Extract all lines in the data that contain the word "Open".

Supplied material START

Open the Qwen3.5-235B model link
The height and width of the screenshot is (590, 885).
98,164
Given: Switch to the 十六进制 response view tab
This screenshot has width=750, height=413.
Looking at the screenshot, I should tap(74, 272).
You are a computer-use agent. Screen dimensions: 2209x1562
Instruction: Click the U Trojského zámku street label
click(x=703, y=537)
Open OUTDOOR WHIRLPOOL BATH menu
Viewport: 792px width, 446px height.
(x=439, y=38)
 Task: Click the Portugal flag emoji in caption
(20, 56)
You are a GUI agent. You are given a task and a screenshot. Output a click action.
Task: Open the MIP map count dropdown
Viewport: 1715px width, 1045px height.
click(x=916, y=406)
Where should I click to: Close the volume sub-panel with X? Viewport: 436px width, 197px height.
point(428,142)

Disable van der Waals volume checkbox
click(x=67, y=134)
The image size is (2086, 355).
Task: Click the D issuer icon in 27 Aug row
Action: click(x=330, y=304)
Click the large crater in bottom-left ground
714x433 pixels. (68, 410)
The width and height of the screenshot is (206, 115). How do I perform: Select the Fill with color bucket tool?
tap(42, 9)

Supplied material END

Response for this exercise:
Open the Qwen3.5-235B model link
Open OUTDOOR WHIRLPOOL BATH menu
Task: Open the MIP map count dropdown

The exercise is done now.